If your app provides form-based search, place the form in the body of the app and provide a means to start the search, so that the user experience is independent of the Search charm. If form-based search is only one scenario in your app, it can have its own page. In this case, provide an entry point for the search page through your app’s main page or app bar.
Provide relevant filters for form-based search results to enable filtering the set and locating target records.
Frequently, users need to refine a search, based on the same criteria that were used to launch the search, or by using different pivots. Provide controls on the canvas for refining search results.
Don't use the Search charm to perform searches on multiple distinct criteria.
Apps that use the Search charm provide an experience in which results related to a single search term or phrase are suggested immediately or returned as users start typing. Often, these results are sorted by using a relevance algorithm.
Be sure to handle a search activated event for an empty query.
When users open the search pane (through the Search charm), they can choose an app to search with when they enter a query into the search box. In your activated event handler, when your app is activated for search, you should also check to see if your app was activated with an empty queryText string.
If your app is activated with an empty queryText string and your app is already running or is suspended, return to the app's last-viewed page. If your app isn't running or suspended, take the user to a landing page appropriate for this search.
Generally, your app's home page is an appropriate landing page when the queryText is an empty string, but you can also design an app page specifically for this purpose.
For C#/C++/VB, see QueryText.
Save the previous state of the app when the app is activated for search.
The power of the Search contract enables users to invoke an application for search from anywhere in the system by using the Search charm. The application must be able to respond to a search activation event at any time. Applications should save their state and provide users with a way to get back to that previous state where appropriate.
Example: In a mail application, the user might have a partially composed message. At a later time, if the user switches to the mail app to search in it, the mail application should save the message as a draft and provide users with a way to get back to it.
If your app is snapped, navigate to your search results page while responding to search activation.

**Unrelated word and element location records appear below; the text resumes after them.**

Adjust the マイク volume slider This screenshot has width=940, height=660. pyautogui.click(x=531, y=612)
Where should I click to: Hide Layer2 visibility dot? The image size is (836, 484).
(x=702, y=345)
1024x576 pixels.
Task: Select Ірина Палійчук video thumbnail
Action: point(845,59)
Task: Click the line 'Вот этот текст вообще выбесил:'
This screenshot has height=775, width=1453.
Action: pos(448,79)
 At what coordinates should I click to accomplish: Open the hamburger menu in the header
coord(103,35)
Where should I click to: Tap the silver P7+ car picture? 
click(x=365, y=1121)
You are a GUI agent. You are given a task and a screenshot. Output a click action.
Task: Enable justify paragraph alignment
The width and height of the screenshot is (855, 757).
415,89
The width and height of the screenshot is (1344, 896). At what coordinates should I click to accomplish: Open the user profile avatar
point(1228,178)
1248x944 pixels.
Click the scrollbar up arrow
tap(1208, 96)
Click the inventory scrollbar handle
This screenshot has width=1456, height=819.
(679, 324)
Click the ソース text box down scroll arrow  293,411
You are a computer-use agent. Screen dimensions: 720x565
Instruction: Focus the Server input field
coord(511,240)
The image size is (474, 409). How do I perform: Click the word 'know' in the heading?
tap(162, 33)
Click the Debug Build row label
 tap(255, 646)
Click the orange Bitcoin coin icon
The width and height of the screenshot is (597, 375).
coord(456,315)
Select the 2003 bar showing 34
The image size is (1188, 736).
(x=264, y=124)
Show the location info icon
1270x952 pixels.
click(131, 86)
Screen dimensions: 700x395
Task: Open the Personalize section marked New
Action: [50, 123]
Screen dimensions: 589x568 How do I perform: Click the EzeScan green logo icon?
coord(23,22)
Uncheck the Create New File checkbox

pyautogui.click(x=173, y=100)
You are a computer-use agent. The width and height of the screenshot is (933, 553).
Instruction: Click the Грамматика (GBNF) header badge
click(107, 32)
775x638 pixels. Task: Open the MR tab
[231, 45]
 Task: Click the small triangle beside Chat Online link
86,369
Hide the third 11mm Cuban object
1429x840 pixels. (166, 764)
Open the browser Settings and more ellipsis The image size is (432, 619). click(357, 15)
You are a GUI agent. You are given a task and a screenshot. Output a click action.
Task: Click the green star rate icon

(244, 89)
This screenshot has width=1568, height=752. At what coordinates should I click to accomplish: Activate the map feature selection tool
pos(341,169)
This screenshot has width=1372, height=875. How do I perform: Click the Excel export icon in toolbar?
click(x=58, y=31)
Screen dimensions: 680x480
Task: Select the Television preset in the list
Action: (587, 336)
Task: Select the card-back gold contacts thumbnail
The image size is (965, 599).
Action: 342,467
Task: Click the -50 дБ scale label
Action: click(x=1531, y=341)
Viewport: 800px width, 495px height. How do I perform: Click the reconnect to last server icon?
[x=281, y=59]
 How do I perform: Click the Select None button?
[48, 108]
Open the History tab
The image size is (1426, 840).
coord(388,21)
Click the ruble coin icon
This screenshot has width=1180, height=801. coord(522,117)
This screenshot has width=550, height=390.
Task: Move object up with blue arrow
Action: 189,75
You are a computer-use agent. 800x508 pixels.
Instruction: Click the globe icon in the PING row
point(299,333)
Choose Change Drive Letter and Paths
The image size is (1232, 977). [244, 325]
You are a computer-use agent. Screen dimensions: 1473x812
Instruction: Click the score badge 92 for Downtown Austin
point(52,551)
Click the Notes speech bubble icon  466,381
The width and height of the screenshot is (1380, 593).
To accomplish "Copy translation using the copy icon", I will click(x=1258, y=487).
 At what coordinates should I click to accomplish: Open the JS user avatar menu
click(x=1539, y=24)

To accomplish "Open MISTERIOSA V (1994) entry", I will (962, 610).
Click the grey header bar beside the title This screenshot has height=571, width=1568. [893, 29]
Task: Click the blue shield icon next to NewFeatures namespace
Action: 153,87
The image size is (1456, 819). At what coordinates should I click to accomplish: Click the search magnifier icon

If your app is snapped when the user searches in it, the search activated event fires and your app automatically unsnaps. Unsnapping causes a size changed (or resized) event to fire, and your app becomes the main app on screen.
The search activated event and the unsnap event are fired in this order:
Search activated event
In response to this event, your app should display its search results page for the query.
For C#/C++/VB, see OnSearchActivated.
Size changed event
In response to this event, check whether your app has unsnapped, and if it has, adjust your app to become the main app on screen. Make sure your response to this event does not take the user away from your app's search results page. If your app doesn’t load the search results page, the user might feel that the app is broken and is not searching properly.
For C#/C++/VB, see SizeChanged.
Save the search results page, and the filters and scope for the last query in case your app is activated to search for that query again.
The Search charm lets users switch between multiple apps quickly to compare results for the same search query. The user might submit a search query to your app and set filters for your app's search results. The user might then switch to another app, search that app using the same query, and then come back to view your app's search results again.
When this happens, your app is activated for search again. Your app's search results page should show the same filters that the user set the first time your app displayed results for this query. If the current query is the same as the last query, you should not get a new set of search results, but instead load your previous search results page, including the filters and scope that the user had applied, and the exact location where the user was focused.